Exercise instructions: Continue the lawyer's remarks on the white-collar crime sentencing bill, picking up right after their last sentence.

Selected text:
########

Thank you very much.
Thank you for inviting me here today.
I'm a commercial litigation lawyer, so I'm a civil lawyer, not a criminal defence lawyer. I practise, as the chair said, at Bennett Jones, a firm in Toronto. The focus of my practice is commercial fraud litigation, so I act for victims of fraud--typically, corporate victims of fraud. In the last number of years, in addition to that I have acted in a number of cases in what I classify as consumer fraud, investment-type fraud, and telemarketing-type fraud.
So while most of my practice is for corporations, I've also had quite a bit of experience with individuals who have been defrauded in what I call a consumer or investment type of fraud. In those cases, the key is to attempt to get the money back for the victims, so I can speak a bit about that. In my experience with respect to these consumer frauds and the corporate frauds, I've also dealt with law enforcement and the crowns for a number of years and with how they deal with these types of consumer frauds.
With respect to the bill you're considering, I agree that Canada needs to change its focus in how it deals with white-collar crime. The bill is a step in the right direction. However, it is not something that will completely deal with white-collar crime or comprehensively deal with it, in my view. My concern is that, on its own, it deals with only one small aspect of white-collar crime--the sentencing part.

########

Dataset extract:
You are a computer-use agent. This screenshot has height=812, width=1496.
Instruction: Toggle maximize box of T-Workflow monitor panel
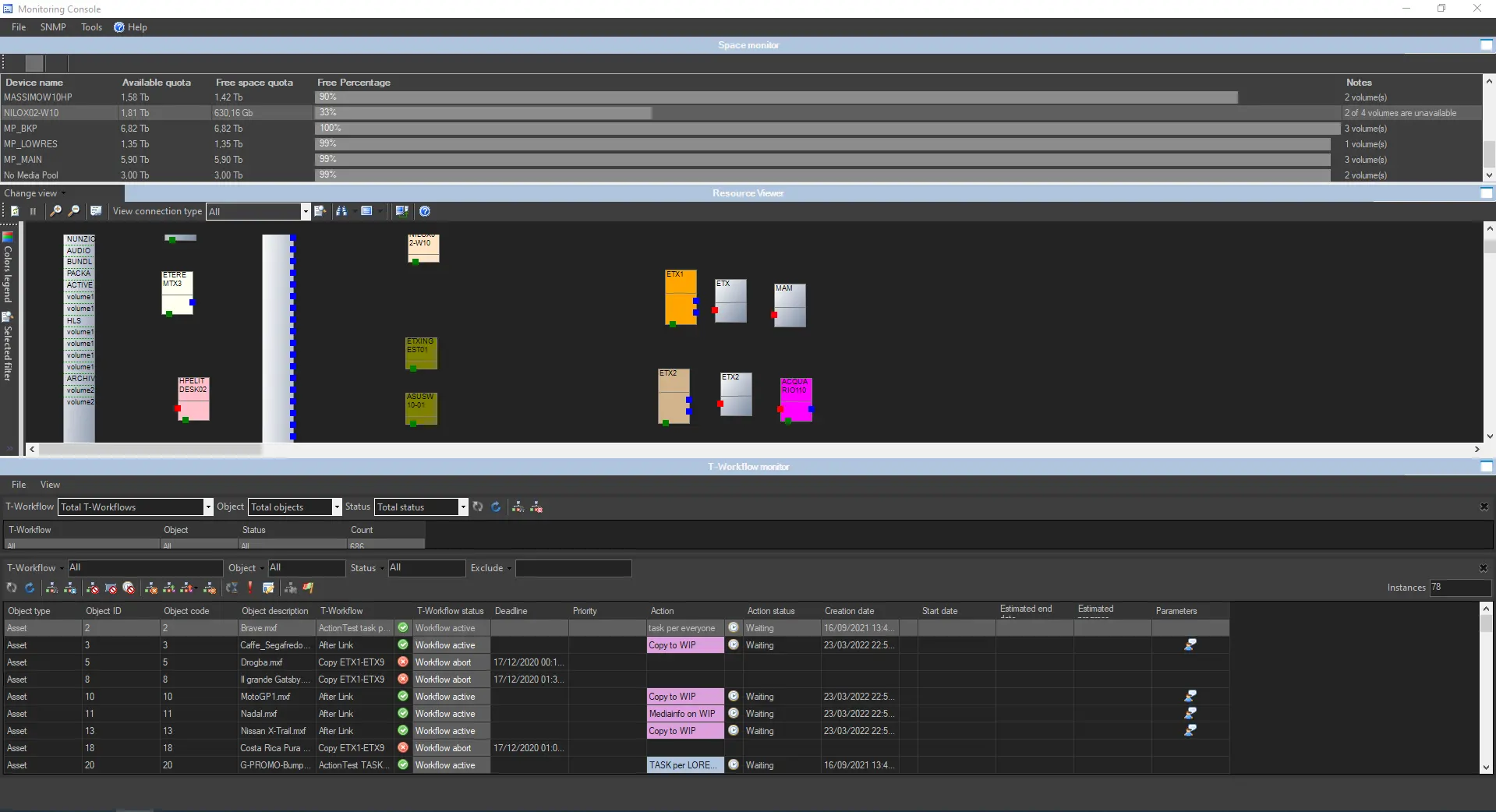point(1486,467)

########

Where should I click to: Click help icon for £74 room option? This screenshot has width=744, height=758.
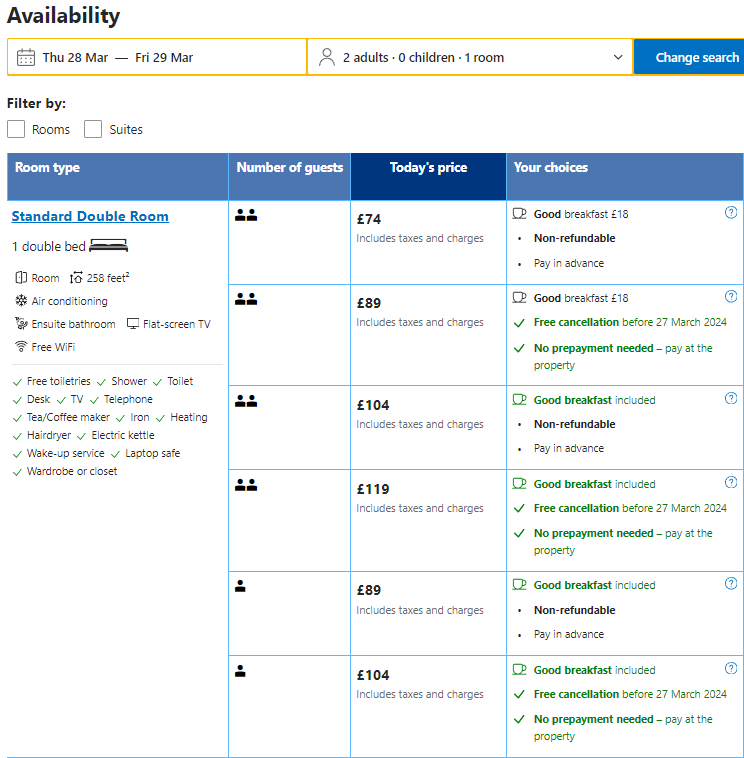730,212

########

Output of the task:
My concern is that once we get to sentencing currently in Canada, while there has been and is a perception that sentences are light, with the well-prosecuted, well-investigated cases, the sentences have been certainly more than two years. You'll see a number of examples in the materials that have been circulated. My concern goes to the first two steps before you get to sentencing, which are law enforcement's investigation of white-collar crime in Canada, and then, once a crime is investigated and gets to the crown's office, the crown's ability to prosecute that type of case.
Those are my general concerns. With respect to specifics, I would raise two concerns. One has to do with the $1-million threshold. This means that when you get to the crown part of the criminal process, you're asking the crown's office to deal with quantifying a fraud, which crowns are typically not well equipped to do.
If you're going to add a layer of complexity at the crown's office, you need to back that up with more resources. The concern with respect to adding the $1-million threshold they have to establish is that if you're making the prosecution of white-collar crime more complex, fewer cases will get prosecuted, which would be the opposite of what I understand the intent of the bill to be. If you're prosecuting them, they will take longer to prosecute, and the delay inherent in the more complex frauds may result in more cases being withdrawn because of the constitutional infringement of the right to a speedy trial.
The second concern I'll address is with respect to the mandatory consideration of restitution. In reading the Hansard notes and the presentations made to you by victims of fraud, the concern I have is that people will assume that the criminal sentencing process will get them their money back. It does not, and it will not under this bill.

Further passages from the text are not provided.